Changes required in new history syllabus

THE Israeli-Palestinian conflict is just one area of the new national draft Modern History curriculum that the Executive Council of Australian Jewry (ECAJ) says needs to be changed.

Executive Council of Australian Jewry executive director Peter Wertheim.
Executive Council of Australian Jewry executive director Peter Wertheim.

THE Israeli-Palestinian conflict is just one area of the new national draft Modern History curriculum that the Executive Council of Australian Jewry (ECAJ) says needs to be changed.

Earlier this month, ECAJ executive director Peter Wertheim (pictured) wrote to the Australian Assessment and Reporting Authority to suggest a number of changes and clarifications to the draft national curricula for both Modern and Ancient History.

They include correcting an implication that the establishment of the State of Israel was the main determinant of the deterioration in relations between Jews and Arabs; disputing the phrase “dispossession of Arab lands”; and questioning why the 1994 Israeli-Jordanian peace treaty plus all post-Oslo peace attempts with the Palestinian Authority have been omitted.

“The point of teaching history is to open students up to a better understanding of themselves and their own world through a study of the past,” Wertheim said.

“To study the past through the lens of a contemporary political agenda would be to detract from the integrity and intellectual quality of the ­curriculum.

“The teaching of historical events as a means to drive home a political message … is the antithesis of the national curriculum’s stated goal of encouraging critical thinking.”

Among Wertheim’s other suggestions were adding an item about the core issues of the Israeli-Palestinian conflict and correcting an error relating to the date of the Camp David Accords.

In the Ancient History curriculum, Wertheim said it was artificial and “needlessly tenuous” to couple “The Hebrews” and “The Exodus” into one topic.

“The existence of the Hebrews and a nation called ‘Israel’ during the period of transition from the late Bronze Age to the Iron Age some 3000 years ago is beyond dispute.
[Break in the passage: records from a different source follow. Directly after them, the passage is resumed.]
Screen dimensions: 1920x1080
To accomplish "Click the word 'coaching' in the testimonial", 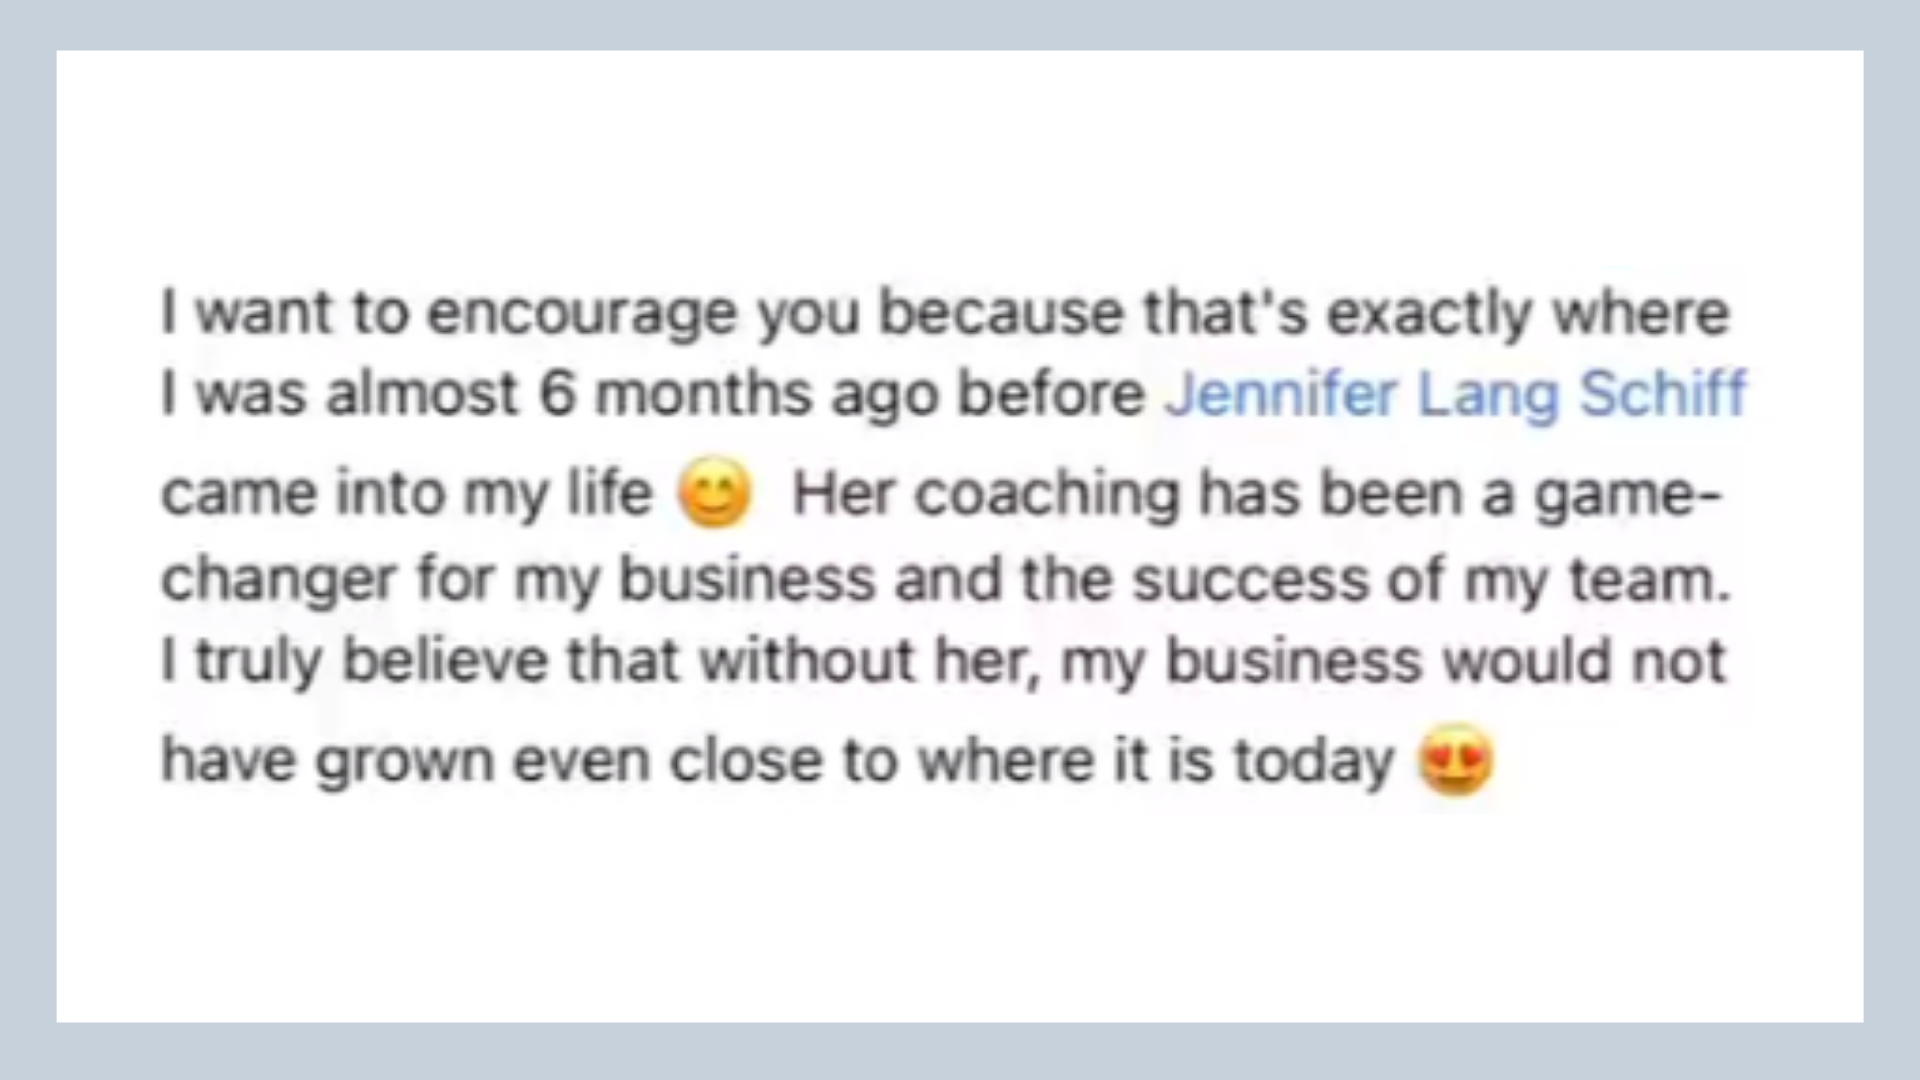I will tap(1046, 494).
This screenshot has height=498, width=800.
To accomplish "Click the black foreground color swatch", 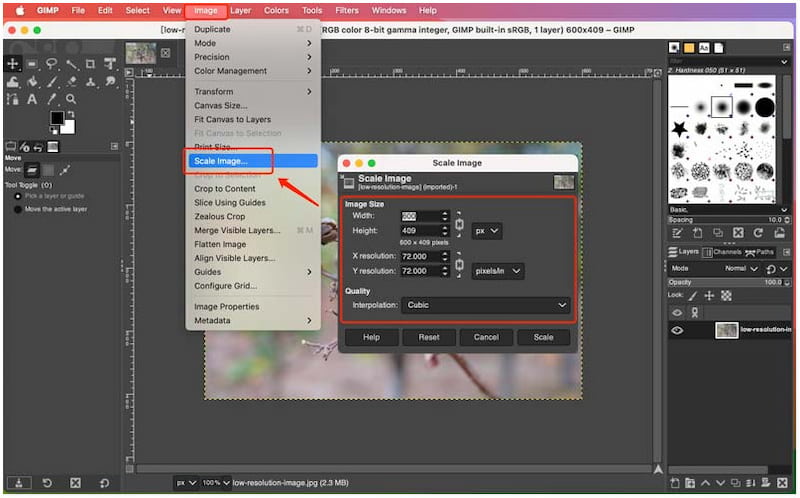I will 58,119.
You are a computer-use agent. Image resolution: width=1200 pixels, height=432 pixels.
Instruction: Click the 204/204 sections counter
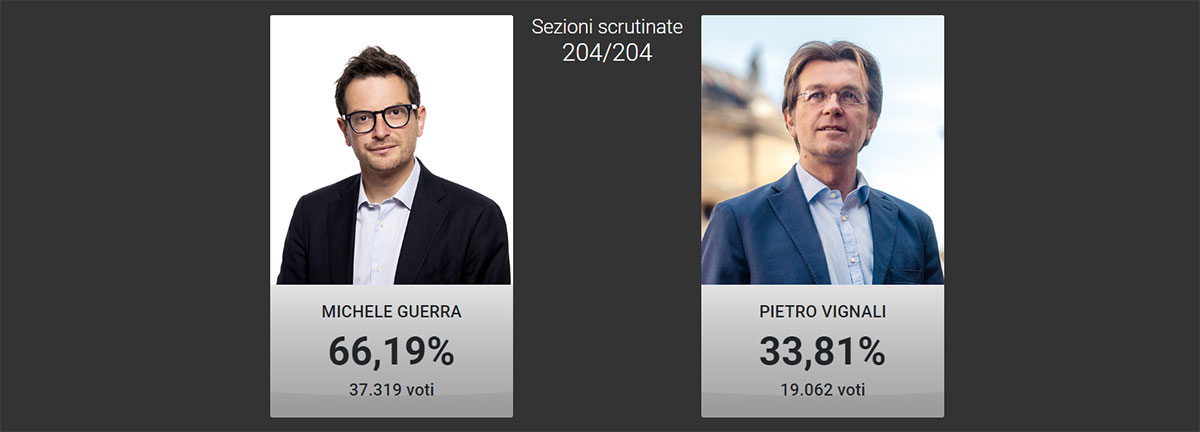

It is attested to expressly by at least one extra-Biblical source,” he said.

“In contrast, the historicity of the Exodus is clouded in uncertainty. There are no known extra-Biblical sources which corroborate the Biblical story.

“It is therefore anomalous, to say the least, to conflate the study of the Hebrews and early Israel with the Exodus story.”

He also pointed out that a reference to “Syria-Palestine” during the Middle Bronze period was wrong as it was some 1500 years before the Romans named the land “Syria-Palestina”, as well as recommending the use of BCE and CE rather than the Christian terms BC and AD.